[PROVIDED RECORDS Boundary: Start]

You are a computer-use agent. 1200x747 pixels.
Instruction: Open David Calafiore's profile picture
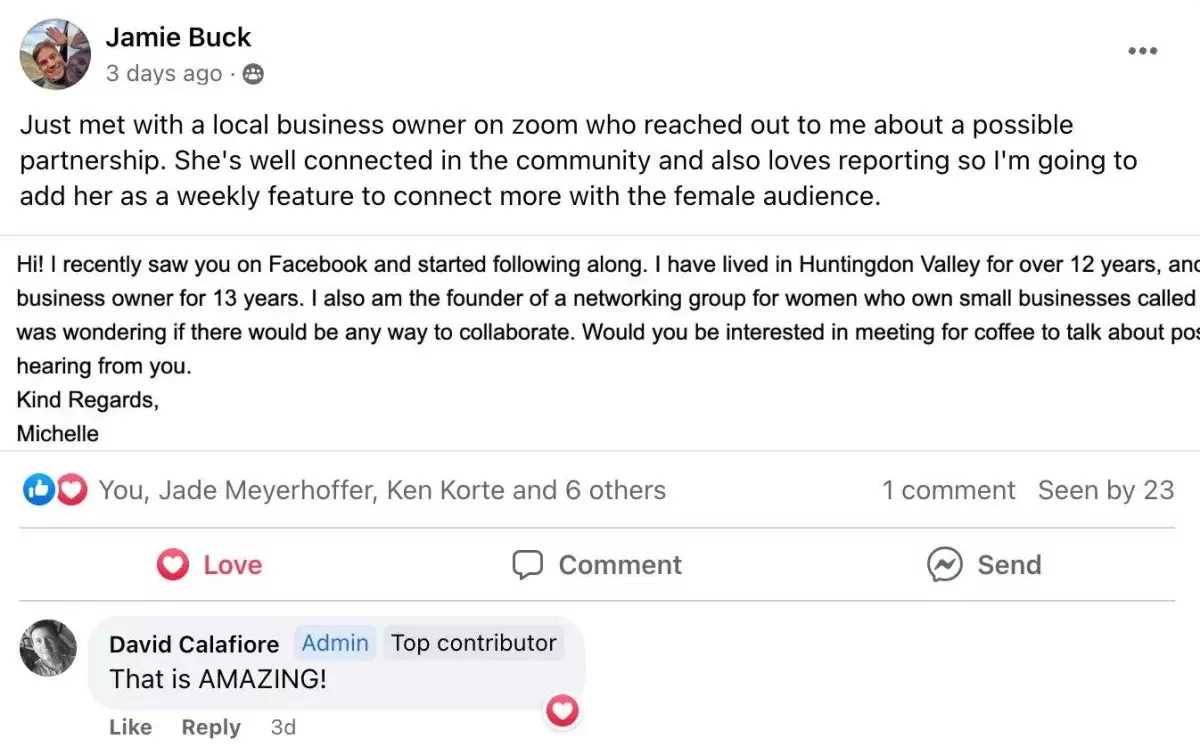[48, 648]
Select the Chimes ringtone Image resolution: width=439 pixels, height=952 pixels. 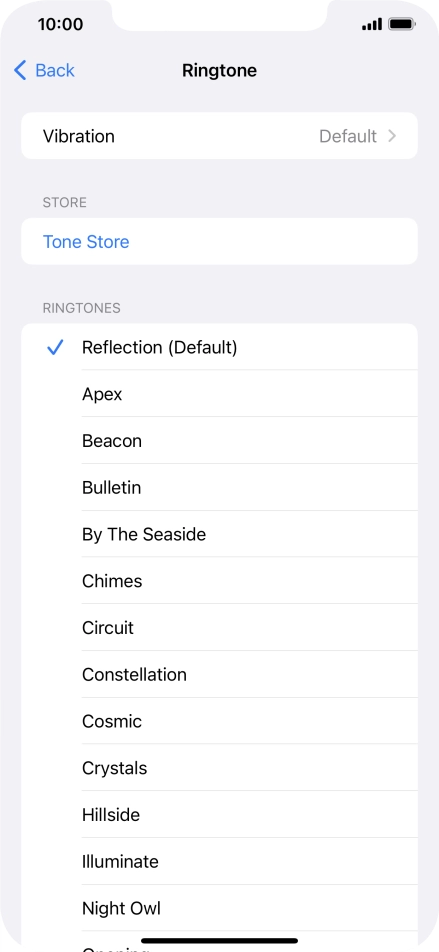(x=219, y=581)
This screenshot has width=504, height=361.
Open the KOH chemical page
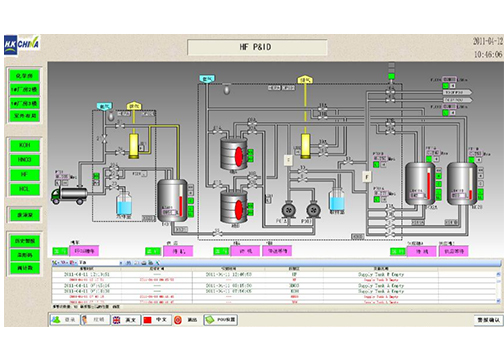(x=25, y=145)
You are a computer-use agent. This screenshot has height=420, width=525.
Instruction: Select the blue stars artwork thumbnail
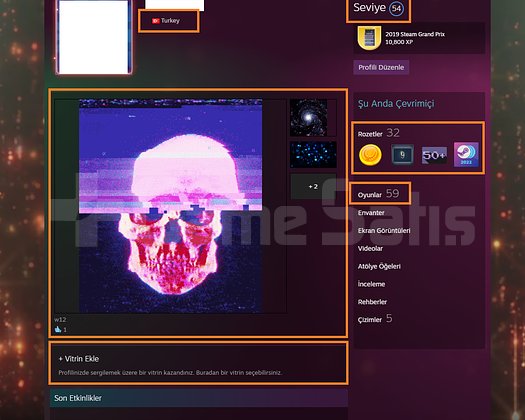click(313, 154)
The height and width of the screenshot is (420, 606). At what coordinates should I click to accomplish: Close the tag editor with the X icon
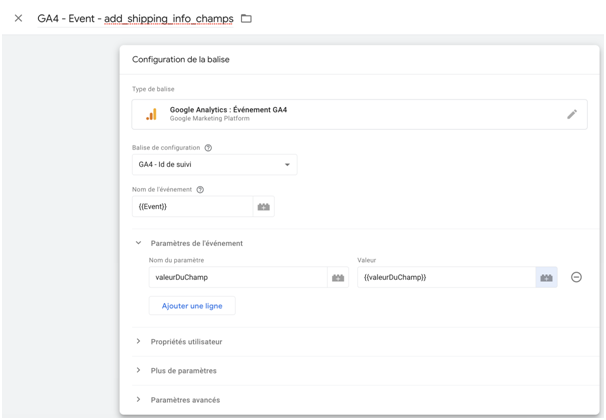[18, 18]
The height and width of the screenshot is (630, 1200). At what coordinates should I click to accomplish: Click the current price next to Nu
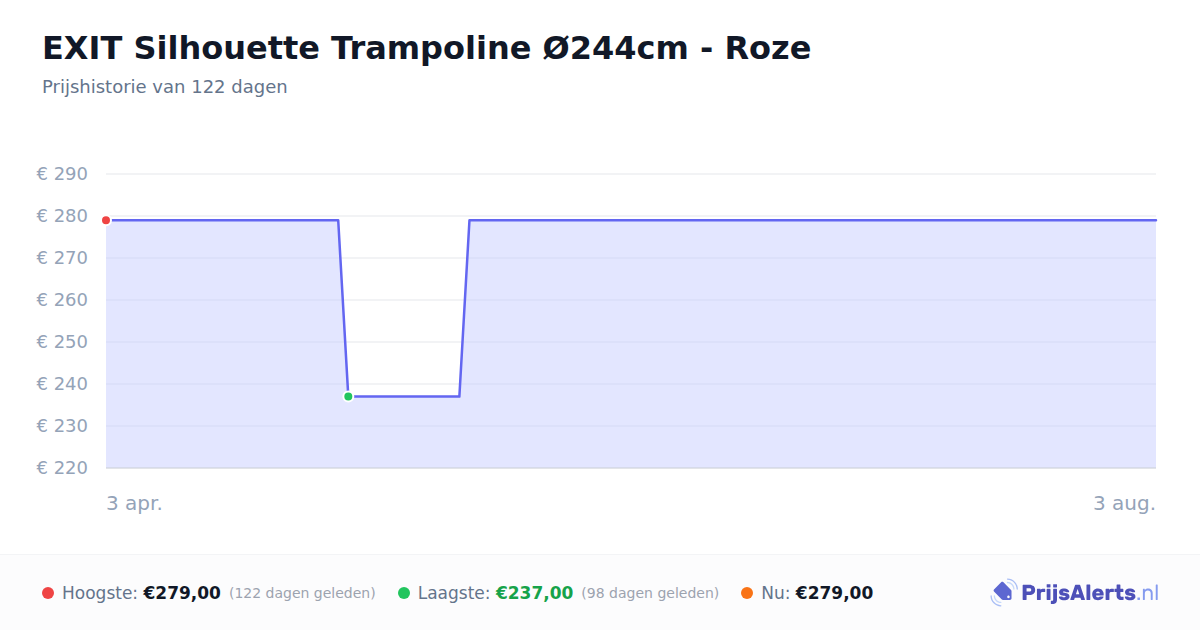[x=834, y=593]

[PROVIDED RECORDS Boundary: End]

TASK TO COMPLETE - Whenever a line above has the word "This" in it, copy that line.

RESPONSE AREA -
This screenshot has width=504, height=361.
You are a computer-use agent. This screenshot has height=420, width=525.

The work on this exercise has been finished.